Una malattia antica quanto l’uomo
Oggi la malaria resta una delle principali malattie globali, con centinaia di milioni di casi ogni anno. Ma le evidenze genetiche suggeriscono che fosse già un problema significativo nella preistoria: mutazioni come quella legata all’anemia falciforme sarebbero emerse tra 25 e 22 mila anni fa proprio come risposta alla malaria.
Anche l’archeologia offre indizi indiretti: pratiche come l’uso di foglie aromatiche nei giacigli — contenenti sostanze insetticide — o l’assenza di insediamenti in zone paludose potrebbero riflettere strategie di evitamento dei vettori di malattia.
Ricostruire il passato senza prove dirette
Uno degli aspetti più innovativi della ricerca è il metodo. In assenza di prove dirette, gli scienziati hanno ricostruito la diffusione della malaria nel passato modellando la distribuzione delle zanzare vettori, in particolare del genere Anopheles.
Attraverso modelli di distribuzione delle specie e dati climatici, è stato possibile stimare le aree in cui si ritiene fosse presente la malaria. Parallelamente, i ricercatori hanno ricostruito la distribuzione degli esseri umani sulla base dei siti archeologici, ottenendo così due mappe comparabili: una del rischio di malaria e una della presenza umana.
Migrazioni guidate dalla malaria
Il confronto tra i due modelli ha rivelato un risultato chiaro: esiste una relazione negativa tra le aree ad alto rischio di malaria e quelle occupate dagli esseri umani. In altre parole, «l’espansione umana in Africa è stata fortemente influenzata dalla presenza della malaria» e le popolazioni «probabilmente evitavano le zone ad alto rischio di trasmissione».
Nel tempo, questo avrebbe creato veri e propri corridoi di movimento e, allo stesso tempo, aree di isolamento tra gruppi. Le connessioni tra diverse regioni africane sarebbero quindi variate ciclicamente, anche in funzione della diffusione della malattia.
Il punto di svolta dopo l’ultima glaciazione
Lo studio evidenzia inoltre un aumento significativo del rischio di malaria dopo l’Ultimo Massimo Glaciale, circa 13 mila anni fa, ben prima della diffusione dell’agricoltura.
Questo dato è coerente con l’ipotesi che la pressione selettiva della malaria — e quindi l’evoluzione di resistenze genetiche — sia antecedente alla rivoluzione neolitica. «I nostri risultati indicano che, a causa delle condizioni climatiche, la malaria era già un importante fattore di selezione prima della domesticazione delle colture», scrivono gli autori.
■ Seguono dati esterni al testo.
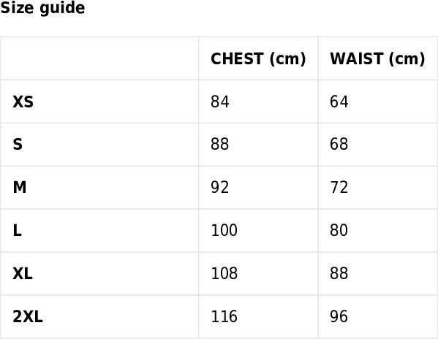The image size is (438, 339).
Task: Select waist value 72 for M
Action: pos(339,188)
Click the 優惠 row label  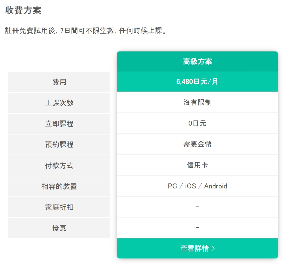click(59, 228)
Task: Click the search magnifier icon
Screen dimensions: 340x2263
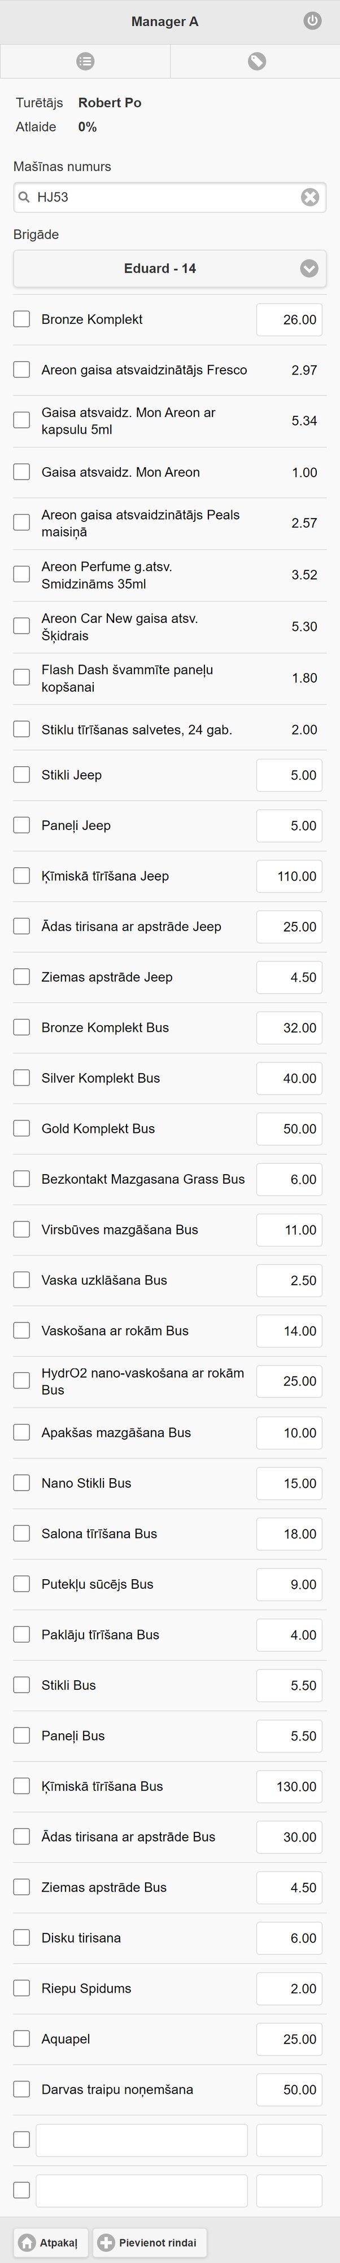Action: tap(25, 198)
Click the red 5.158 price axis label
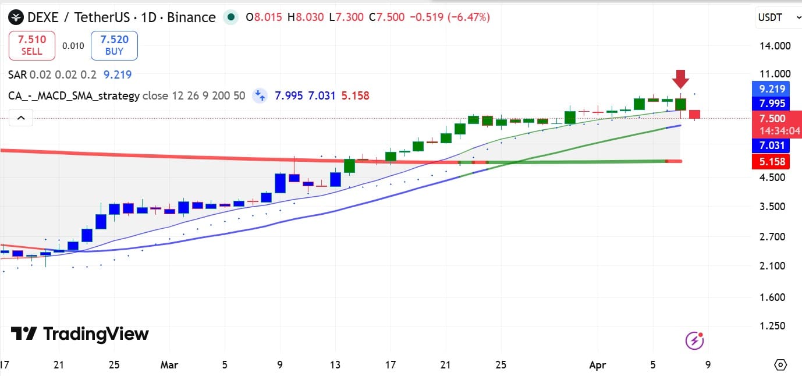Image resolution: width=802 pixels, height=376 pixels. coord(772,162)
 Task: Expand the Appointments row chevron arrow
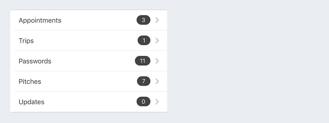[x=157, y=20]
Una nuova dimensione per la storia umana
Nel complesso, la ricerca suggerisce che la malaria abbia contribuito a strutturare le popolazioni umane in Africa, creando barriere ecologiche che limitavano i contatti tra gruppi e influenzavano la diversità genetica.
Non solo: dimostra anche che è possibile studiare l’impatto delle malattie nella preistoria «senza prove dirette delle interazioni tra uomo e patogeno», utilizzando invece modelli climatici ed ecologici.
Infine, gli autori sottolineano come questo approccio possa essere applicato ad altre malattie: «I nostri metodi offrono un modo per comprendere il peso delle malattie nel passato e come esse possano aver influenzato l’organizzazione spaziale dei gruppi umani, i loro modelli di dispersione e il grado di contatto o isolamento».
Una prospettiva che amplia il quadro dell’evoluzione umana, aggiungendo un tassello finora poco considerato: quello delle epidemie come forza invisibile ma decisiva nella storia della nostra specie.